Six months later …..
She gave it her best, but age, gravity, and a lifetime of loyal service finally got the best of her. Though she tried hard to convince us – and herself – she was the same grumpy, strong protector she’d always been, it became increasingly obvious Shiba was losing the fight we all lose.
It’s not an easy thing to decide to take a life. When I made the appointment with the vet, I was looking at an animal barely breathing, whose eyes were filled with pleading. She had had some really bad nights, and putting her out of her misery seemed the only humane thing to do.
No matter what euphemism one uses – euthanasia, putting to sleep, putting down – it really means killing. You walk into the vet’s office with a living, breathing, four-legged animal, and you leave with an empty collar and dangling leash. It’s important to keep that in mind.
Years ago, I was at the vet for one of Shiba’s regular checkups. I watched a woman bring a dog into the office. The animal was old, but seemed spry enough. A few minutes later, she came back without the dog, just a leash. I didn’t think anything about it until I looked out the window and saw her in her car, her head down on the steering wheel, her shoulders heaving. It was the most poignant, heartbreaking sight I have ever witnessed.
Well, last week, that was me. When it was time to get into the car and go, suddenly that old dog was up, her tail wagging joyfully. Her ears perked up and she began her “Let’s get going” dance, the one she’d always done when it was walk time.
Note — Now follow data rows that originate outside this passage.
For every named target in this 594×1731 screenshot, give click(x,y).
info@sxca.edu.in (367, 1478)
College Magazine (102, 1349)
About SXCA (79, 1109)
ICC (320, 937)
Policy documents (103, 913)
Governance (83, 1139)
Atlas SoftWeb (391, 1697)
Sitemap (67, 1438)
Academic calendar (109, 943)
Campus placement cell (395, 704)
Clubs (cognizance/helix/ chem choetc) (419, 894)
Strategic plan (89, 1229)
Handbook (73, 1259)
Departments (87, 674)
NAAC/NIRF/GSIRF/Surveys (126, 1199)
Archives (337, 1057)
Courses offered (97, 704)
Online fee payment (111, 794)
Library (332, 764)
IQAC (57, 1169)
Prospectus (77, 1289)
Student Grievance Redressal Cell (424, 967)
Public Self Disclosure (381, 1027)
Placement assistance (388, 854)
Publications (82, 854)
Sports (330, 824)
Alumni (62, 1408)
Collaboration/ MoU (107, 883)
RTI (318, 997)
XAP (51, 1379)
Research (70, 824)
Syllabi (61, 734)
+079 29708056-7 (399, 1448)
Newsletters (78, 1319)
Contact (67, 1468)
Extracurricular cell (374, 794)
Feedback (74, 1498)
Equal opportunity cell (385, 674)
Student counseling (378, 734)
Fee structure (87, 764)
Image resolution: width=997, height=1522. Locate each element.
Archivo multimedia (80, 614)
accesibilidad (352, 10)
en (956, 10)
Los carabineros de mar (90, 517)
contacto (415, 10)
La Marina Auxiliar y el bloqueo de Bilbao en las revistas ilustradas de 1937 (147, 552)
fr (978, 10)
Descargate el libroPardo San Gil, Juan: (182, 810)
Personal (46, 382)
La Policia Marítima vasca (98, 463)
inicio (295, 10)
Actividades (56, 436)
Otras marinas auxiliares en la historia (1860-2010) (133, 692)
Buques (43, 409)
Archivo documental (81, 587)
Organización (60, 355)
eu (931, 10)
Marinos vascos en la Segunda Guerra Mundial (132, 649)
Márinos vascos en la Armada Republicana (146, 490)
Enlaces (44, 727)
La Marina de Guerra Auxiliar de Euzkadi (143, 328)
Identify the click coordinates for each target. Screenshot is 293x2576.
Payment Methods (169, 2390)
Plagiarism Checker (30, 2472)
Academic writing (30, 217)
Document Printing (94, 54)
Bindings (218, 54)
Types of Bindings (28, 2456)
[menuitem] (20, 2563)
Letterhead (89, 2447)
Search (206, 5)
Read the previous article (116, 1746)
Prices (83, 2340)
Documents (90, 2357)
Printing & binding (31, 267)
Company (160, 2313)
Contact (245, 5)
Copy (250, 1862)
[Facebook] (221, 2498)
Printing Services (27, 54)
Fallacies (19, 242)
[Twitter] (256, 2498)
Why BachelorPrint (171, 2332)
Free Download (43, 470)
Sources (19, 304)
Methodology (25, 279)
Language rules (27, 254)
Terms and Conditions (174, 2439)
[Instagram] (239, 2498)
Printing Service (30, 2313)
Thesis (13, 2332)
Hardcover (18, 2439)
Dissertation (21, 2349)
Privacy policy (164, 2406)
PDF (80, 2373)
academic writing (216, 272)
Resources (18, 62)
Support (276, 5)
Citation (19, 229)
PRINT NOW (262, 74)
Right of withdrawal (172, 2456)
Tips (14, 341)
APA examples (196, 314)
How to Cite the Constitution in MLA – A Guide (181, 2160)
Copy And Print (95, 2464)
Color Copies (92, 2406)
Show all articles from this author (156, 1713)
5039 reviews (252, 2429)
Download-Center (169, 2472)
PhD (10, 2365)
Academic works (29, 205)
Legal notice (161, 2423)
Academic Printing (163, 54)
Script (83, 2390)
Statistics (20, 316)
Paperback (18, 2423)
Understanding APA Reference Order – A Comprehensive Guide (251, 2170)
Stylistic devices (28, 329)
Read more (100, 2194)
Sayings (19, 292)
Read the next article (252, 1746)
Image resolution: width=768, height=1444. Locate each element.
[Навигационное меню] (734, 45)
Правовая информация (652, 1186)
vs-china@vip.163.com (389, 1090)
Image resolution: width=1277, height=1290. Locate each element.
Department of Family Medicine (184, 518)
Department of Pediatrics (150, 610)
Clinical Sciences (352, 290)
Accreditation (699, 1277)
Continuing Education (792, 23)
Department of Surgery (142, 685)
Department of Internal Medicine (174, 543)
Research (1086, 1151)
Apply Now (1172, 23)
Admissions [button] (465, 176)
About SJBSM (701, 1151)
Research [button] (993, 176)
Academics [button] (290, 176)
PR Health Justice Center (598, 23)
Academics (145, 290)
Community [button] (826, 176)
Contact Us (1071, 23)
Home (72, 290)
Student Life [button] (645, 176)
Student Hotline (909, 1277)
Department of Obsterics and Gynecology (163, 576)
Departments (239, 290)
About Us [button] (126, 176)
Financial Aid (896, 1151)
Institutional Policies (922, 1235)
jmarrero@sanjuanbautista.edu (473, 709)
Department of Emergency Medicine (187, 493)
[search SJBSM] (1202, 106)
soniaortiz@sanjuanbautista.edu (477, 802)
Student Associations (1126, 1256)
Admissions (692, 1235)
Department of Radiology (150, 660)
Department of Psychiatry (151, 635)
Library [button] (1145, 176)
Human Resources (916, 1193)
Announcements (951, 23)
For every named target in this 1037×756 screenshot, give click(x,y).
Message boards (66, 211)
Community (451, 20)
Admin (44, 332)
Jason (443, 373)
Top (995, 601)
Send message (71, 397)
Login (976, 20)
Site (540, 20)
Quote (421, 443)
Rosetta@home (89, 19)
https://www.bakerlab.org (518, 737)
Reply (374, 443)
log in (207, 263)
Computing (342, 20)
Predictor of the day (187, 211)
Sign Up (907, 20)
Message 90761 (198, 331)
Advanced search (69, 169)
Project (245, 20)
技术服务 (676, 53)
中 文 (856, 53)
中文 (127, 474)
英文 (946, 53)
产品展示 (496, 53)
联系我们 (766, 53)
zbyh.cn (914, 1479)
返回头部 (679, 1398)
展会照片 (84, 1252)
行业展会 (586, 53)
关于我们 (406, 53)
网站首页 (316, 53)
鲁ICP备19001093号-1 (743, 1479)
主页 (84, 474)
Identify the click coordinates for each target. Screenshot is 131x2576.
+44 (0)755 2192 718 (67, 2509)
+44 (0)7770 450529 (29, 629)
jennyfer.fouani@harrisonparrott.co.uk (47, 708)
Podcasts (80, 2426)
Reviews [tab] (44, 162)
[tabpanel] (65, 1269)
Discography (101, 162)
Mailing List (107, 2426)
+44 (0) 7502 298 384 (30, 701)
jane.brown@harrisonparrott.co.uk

This was not a dog who was suffering; I began to wonder if maybe I had acted a little hastily. But she couldn’t hop into the Jeep – I had to lift her. And she seemed more carsick and dizzy than usual – she was never much for riding in the car.
Being a normal day, I had teenagers to pick up on the way – they filled the car with noise, and Shiba seemed happy to be a part of it, even though she’s never been a “people dog.” Once at the office, I asked the vet if maybe I’d been wrong – Shiba seemed fine, interested in the fascinating odors, trying desperately to find the cat she smelled but couldn’t see (she’d been blind for months). Dr. Shuff, who’d known Shiba for years, looked at her and said many dogs pull a final burst of energy out of their reserve. He didn’t know if it was because they know we need them to, or what, but it wasn’t unusual.
He took her into the room, and we did what had to be done. I had the choice of staying or going, and I chose to stay. No one should die alone, especially not an animal who gave her entire life to protect my babies.
Watching her relax, knowing she was finally at peace and not feeling the pain of arthritis or cancer, did not make it any easier. I had still made the decision to end a life, and it’s always been my contention I do not have that right.
And there was that seriously painful empty spot in my heart – you know, the one I swore I didn’t have (the heart, I mean). Now I understand the pain that other woman felt, and I’m not sure how to fill that hole.
This is not something I’m going to be able to make a joke about and move on. There’s no clever ending, no phrase to get me out of it easily. It’s a part of life we all have to deal with, and it never, ever gets easier.